## ASSIGNED TASK
Read the records beneath this task and copy every line that contains the string "computer".

## Saved data entries

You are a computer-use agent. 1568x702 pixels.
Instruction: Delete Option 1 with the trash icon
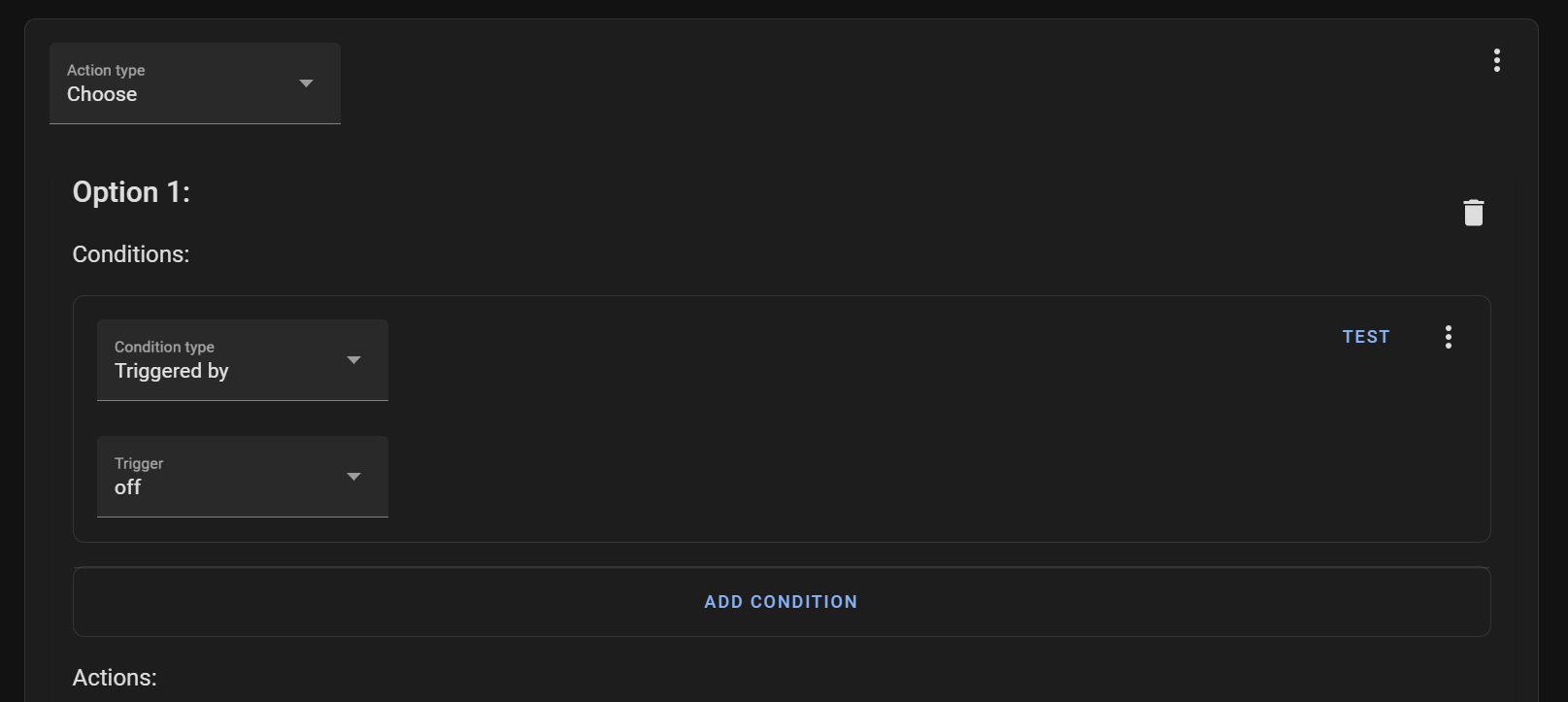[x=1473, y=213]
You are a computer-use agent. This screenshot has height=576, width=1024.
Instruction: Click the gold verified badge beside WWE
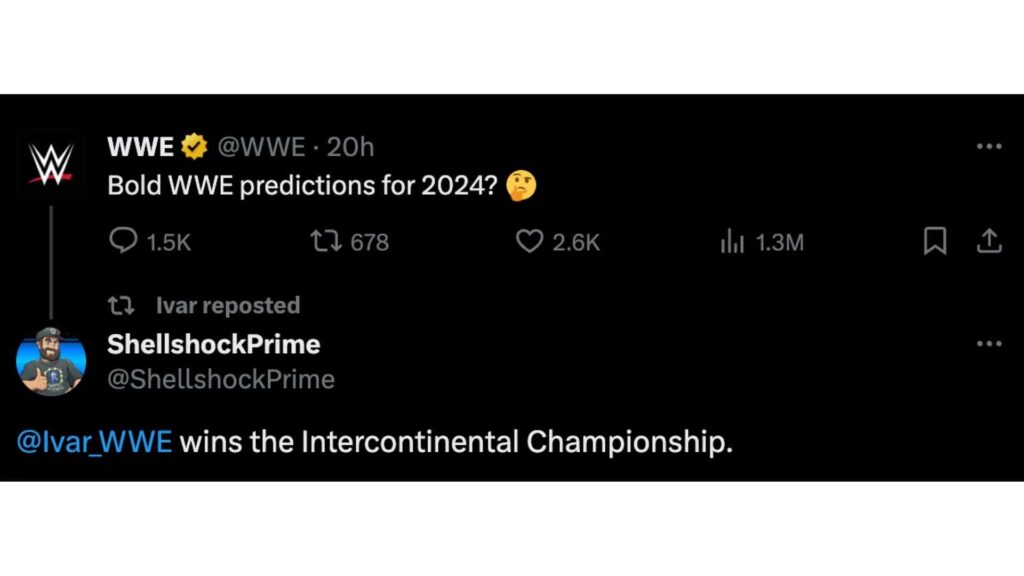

## EXPECTED ANSWER
You are a computer-use agent. 1568x702 pixels.
You are a computer-use agent. This screenshot has height=576, width=1024.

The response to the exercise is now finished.